Some random things I’ve been thinking about this week:
The first thing that comes into my mind when I hear “category theory” is the basic stuff we learned about at university, such as the set union operation. It turns out that category theory is much more than that - we can also reason about the functions and types that make up a software application using category theory. I don’t really grasp it yet, but I will try to dive into it a bit more - and maybe pick up some Haskell along the way.
- Bartosz Milewski has a really nice article series called Category Theory for Programmers.
- For Clojure, there is the cats library.
- I heard about a book called Maybe Haskell that should clear up some basic concepts.
I recently had a scenario where an entity fetched from the database needed an additional field from a different storage backend, requiring an additional query to that storage medium for each row. Think of fetching a collection of books and for each book having to fetch its author separately. That’s a lot of queries! This is called the N+1 problem.
In my case, I solved the problem with some application-layer caching. Another common pattern
is to get the id’s that need to be fetched and do a batch query using e.g.
IN (1, 2, 3 ..),
which is one of the things that the neat muse library for Clojure provides. But keep in mind that using a list of id’s is not going to perform very
a large number of id’s.
Queues, back pressure
I have grown very fond of queues as a way of decoupling the different parts of a system. The Language of the System is one of those classic Rich Hickey talks and provides some context for why system communication is best done using data put on queues. Zach Tellman also did a great talk on the challenges of a queue-based system at Clojure/West 2015.

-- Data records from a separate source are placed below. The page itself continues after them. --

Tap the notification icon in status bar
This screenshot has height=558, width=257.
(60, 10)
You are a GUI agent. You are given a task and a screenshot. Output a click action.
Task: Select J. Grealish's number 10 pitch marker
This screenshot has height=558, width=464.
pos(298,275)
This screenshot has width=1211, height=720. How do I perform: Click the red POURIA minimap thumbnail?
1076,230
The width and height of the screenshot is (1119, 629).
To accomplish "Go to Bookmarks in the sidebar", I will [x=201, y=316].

One of the terms that gets thrown around a lot when talking about queues is back pressure. This basically refers to some mechanism that the consumer of a queue has to let the producer know that it can’t handle any more work at the moment and may come in the form of an HTTP response code, a RejectedExecutionException or something other interesting. Another strategy would be to eliminate the need for back pressure by using e.g. a dropping buffer.
Proper API design and HATEOAS
I’ve finally gotten around the reading Leonard Richardson’s and Mike Amundsen’s book RESTful Web APIs. It’s making me realise all the mistakes I’ve made designing APIs in the past - I’m definitely guilty of forcing API consumers to read the documentation instead of following the HATEOAS pattern.

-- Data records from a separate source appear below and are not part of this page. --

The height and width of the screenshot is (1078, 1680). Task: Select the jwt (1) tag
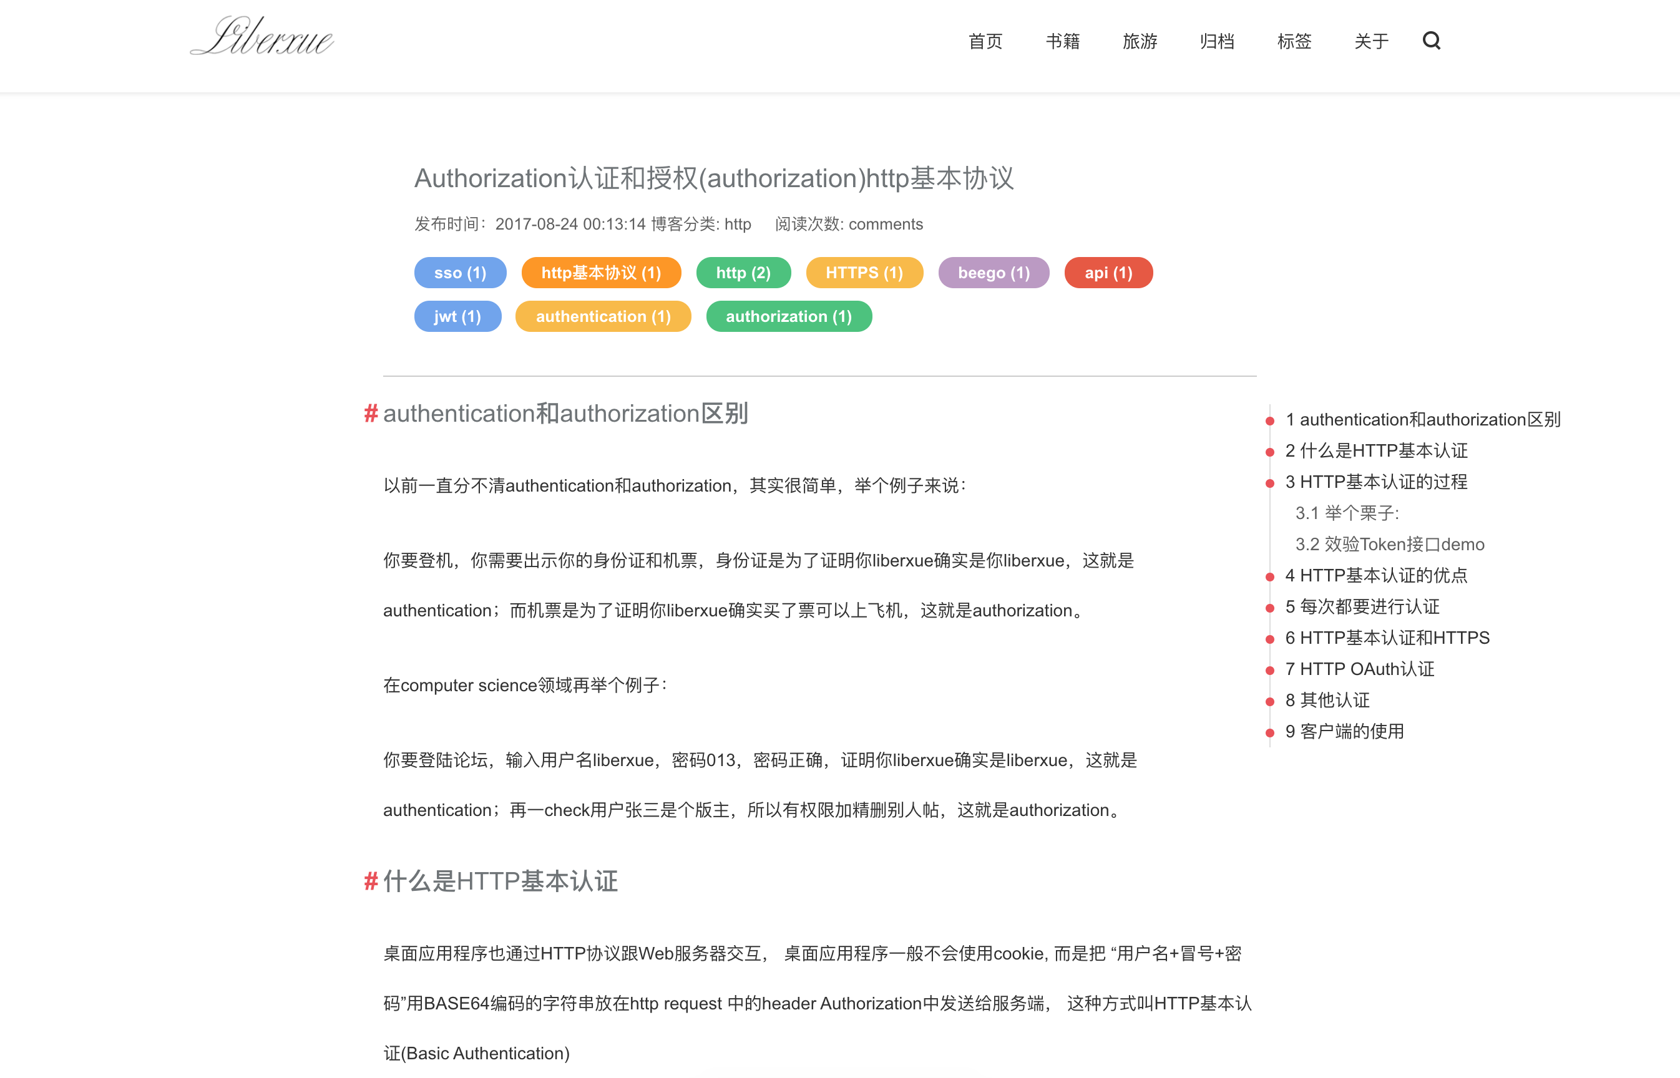pos(457,316)
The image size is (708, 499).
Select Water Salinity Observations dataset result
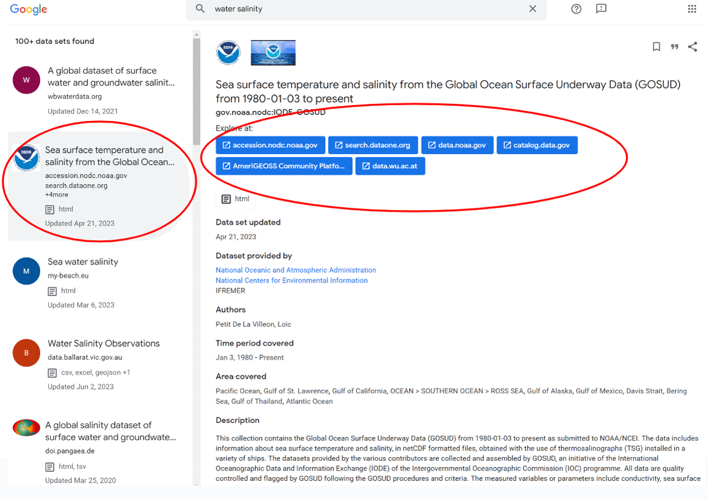tap(97, 365)
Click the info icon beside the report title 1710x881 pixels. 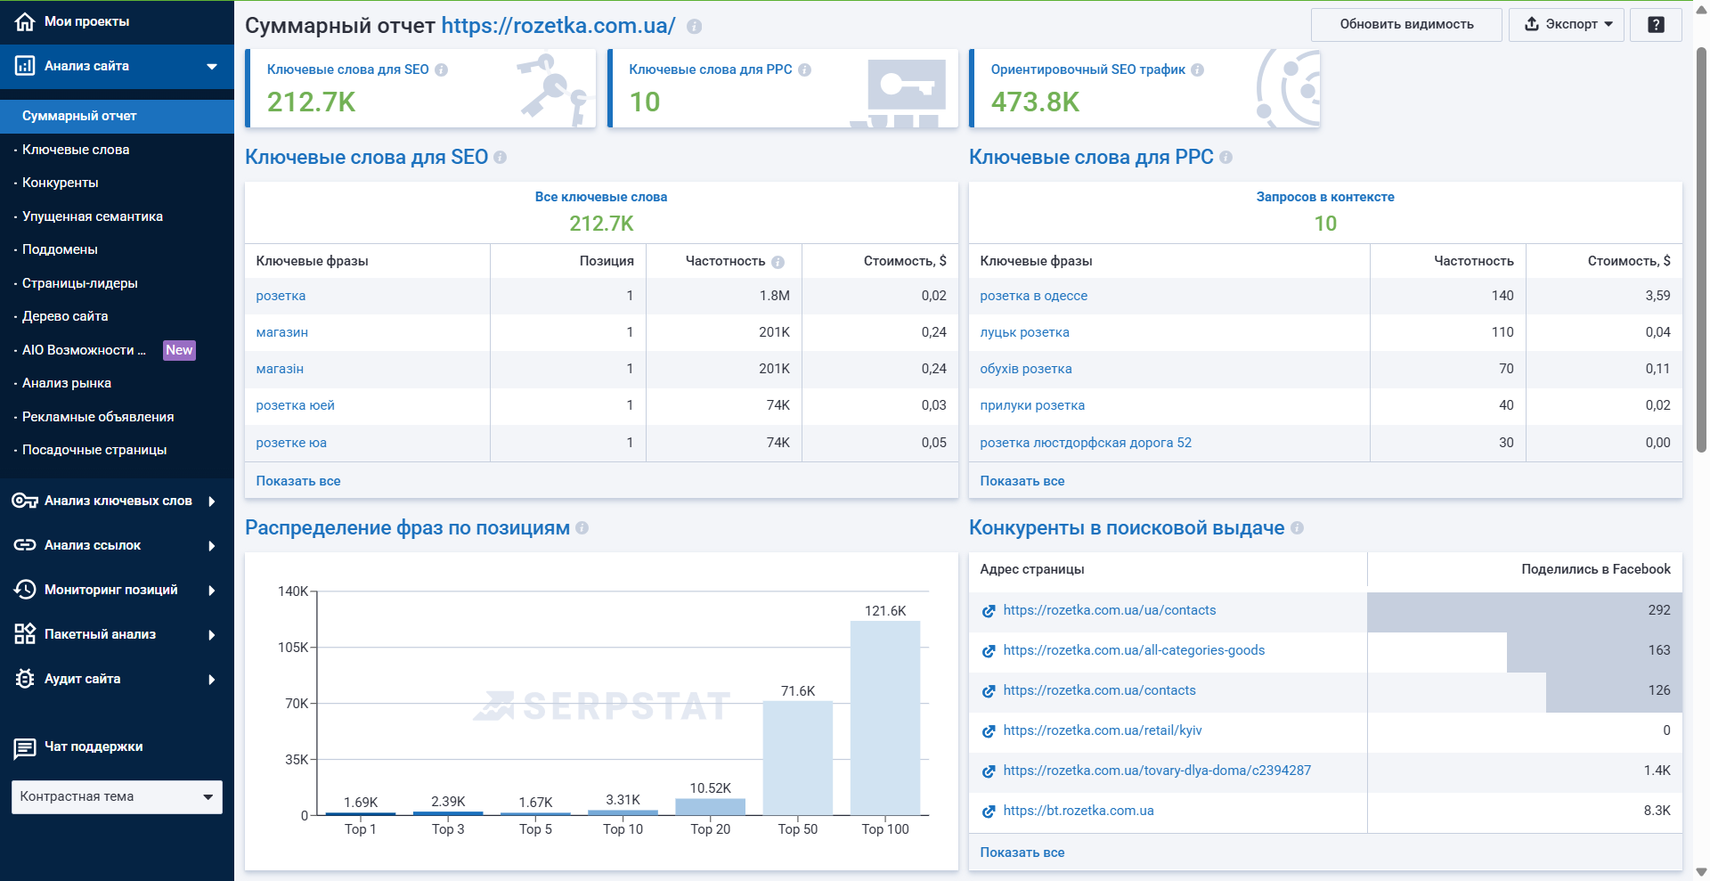pos(695,27)
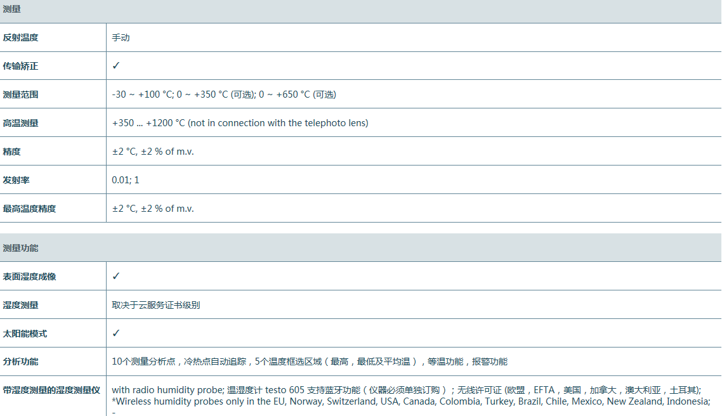Click the 发射率 row label

pyautogui.click(x=16, y=180)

It’s also made me think again about the different data formats REST APIs normally produce. Everyone’s favorite, JSON, turns out to be a pretty bad choice since it isn’t a hypermedia format due to its lack of links. The Transit format does and also takes advantage of the fast, native JSON parsing that browsers provide. Other extensions to JSON include HAL and Collection+JSON.
Another observation would be that XML perhaps isn’t so bad at all, since it can support the HATEOAS pattern bettern than JSON.